The Radiance Cores are supposed to improve performance speed, freeing up other components to quickly process shaders and textures instead of having to spin so many plates, so to speak. This new GPU technology will also benefit from advances in AMD’s Redstone FSR, its latest AI-assisted scaling technology such as Neural Radiance Caching, as well as likely any other scaling technologies that follow.

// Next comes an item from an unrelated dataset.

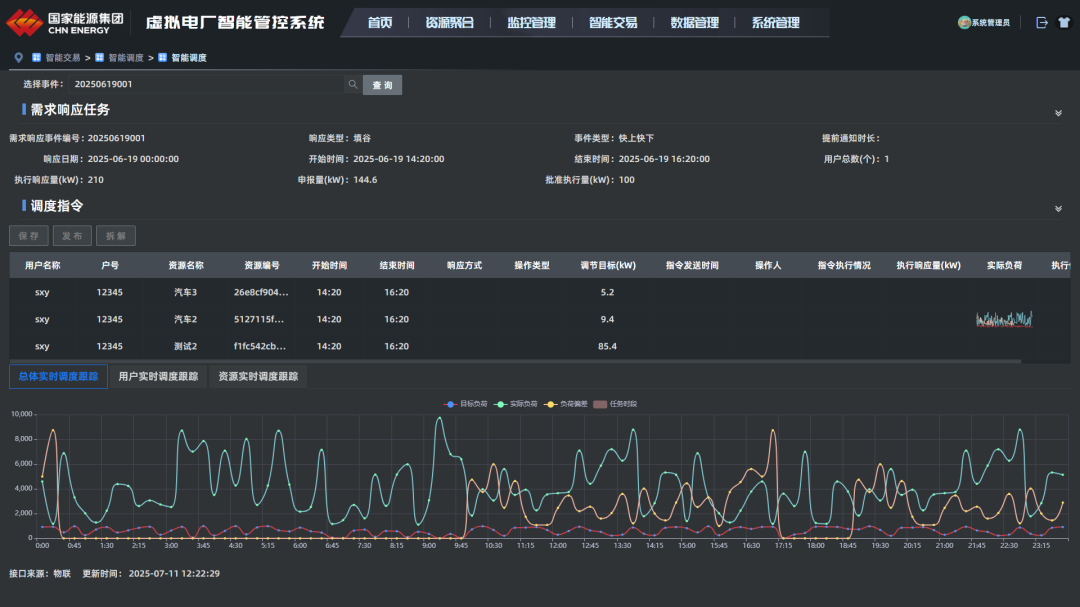Click the 查询 button
Viewport: 1080px width, 607px height.
[382, 85]
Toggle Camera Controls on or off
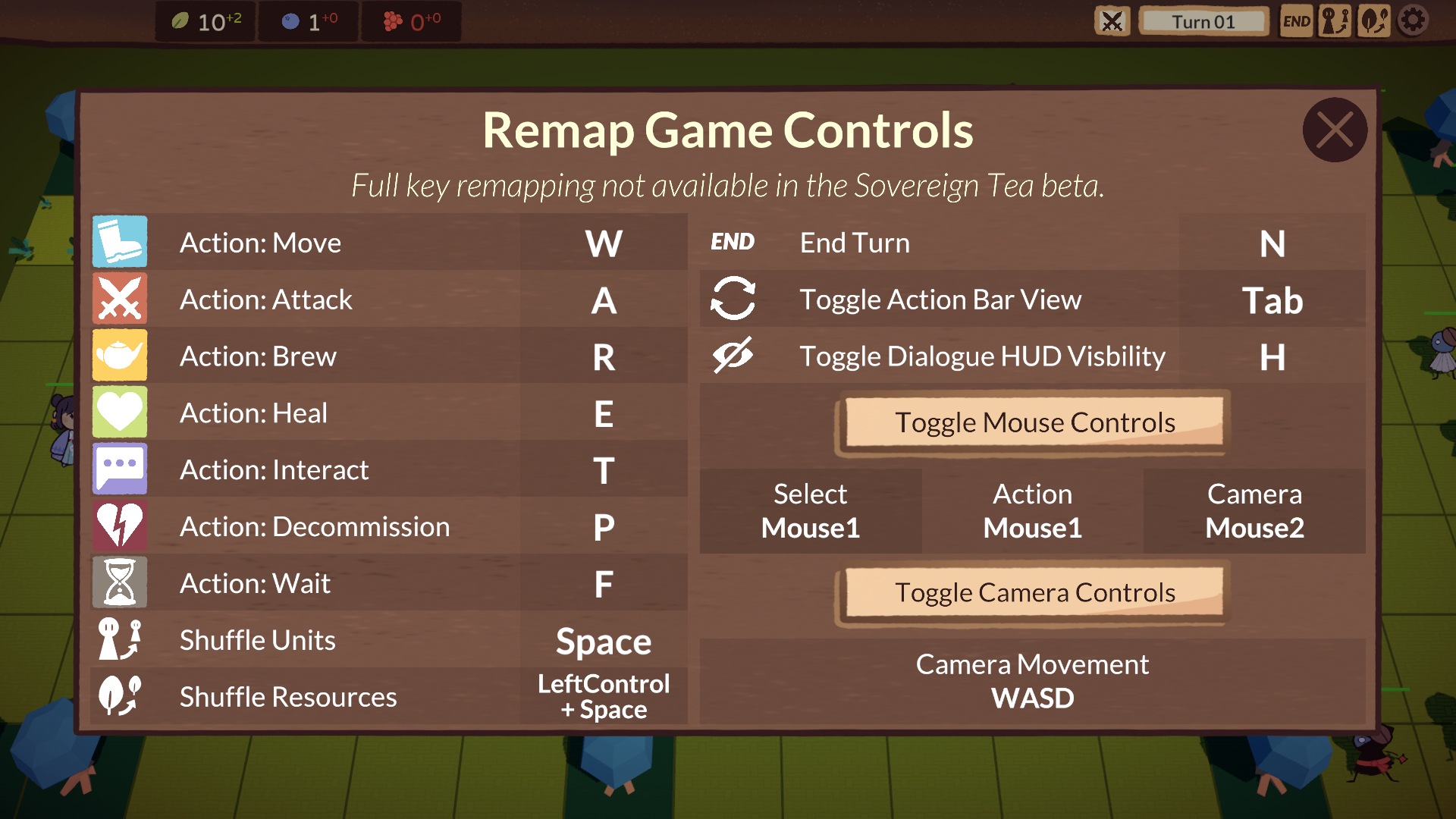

Another key area of ​​improvement is compression, which will free up more bandwidth for GPUs to run future games at optimal performance and fidelity. Sony is improving the Delta Color Compression technique (used on the PS5 and PS5 Pro) which compresses textures and renders targets. Its next hardware will use the new, more efficient technique called Universal Compression which compresses All in the pipeline. Huynh says this will allow the GPU to deliver “more detail, higher frame rates, and greater efficiency.” Increased compression could raise a GPU’s performance ceiling, which should also allow it to run more efficiently in low-power mode, should the need arise.

Speaking of which, it’s easy to see how these improvements could benefit the PlayStation handheld that’s reportedly in development. Sony and AMD’s work to reduce pressure on GPUs could theoretically apply to any form factor, such as a handheld. Sony has already made strides in efficiency on the PS5, with a new power saving mode that can reduce game performance in favor of lower power consumption. In a nutshell, these are the key ingredients needed to run games on a handheld.

It’s encouraging to see Sony proactively showing how it’s working to make the GPUs in its upcoming devices (whether it’s the PS6 or a handheld) as good as possible. For now, we’ll pretend this news doesn’t cast a shadow over the aging PS5 and the not-as-powerful-as-we-hoped PS5 Pro.